China's opportunities through foreigners' eyes
Hazza Harding is a star on Chinese TV and radio. Even before the Australian became a host on the largest TV network in south China's Guangdong Province eight years ago, he had garnered internet popularity with video clips of him singing Chinese songs.
"China is full of opportunities if you work hard on what you want to do," said the founder and president of the Guangzhou Chapter of Australia-China Professionals Initiative.
China is Australia's largest trade partner. More and more Australians have come to China for exchanges and entrepreneurial opportunities.
Eight years ago, it took Harding a full day to make a trip to visit his Chinese schoolmate's home in a county of Hunan Province, neighboring Guangdong.
"Yuanling County left me an impression of being really rural and remote. Today, it is very much urbanized with high-rise buildings, and getting there has become much more convenient," Harding said.
Kim Nae Sang, 45, has been living in China for 23 years.

* [Available data]:
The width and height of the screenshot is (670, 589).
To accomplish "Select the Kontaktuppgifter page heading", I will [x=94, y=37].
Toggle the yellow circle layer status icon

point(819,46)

* [List of tasks]:
**a.** Summarize the article on China's opportunities in two sentences.
**b.** Return the stretch of the article on China's opportunities from "Eight years ago, it" through "Province, neighboring Guangdong.".

* [Exercise answers]:
**a.** Hazza Harding, an Australian host on the largest TV network in Guangdong Province, says China is full of opportunities for those who work hard, and more and more Australians are coming to China, Australia's largest trade partner, for exchanges and entrepreneurial opportunities. A trip to his schoolmate's home in Yuanling County in Hunan Province once took him a full day, but the county is now urbanized with high-rise buildings and much more convenient to reach.

**b.**
Eight years ago, it took Harding a full day to make a trip to visit his Chinese schoolmate's home in a county of Hunan Province, neighboring Guangdong.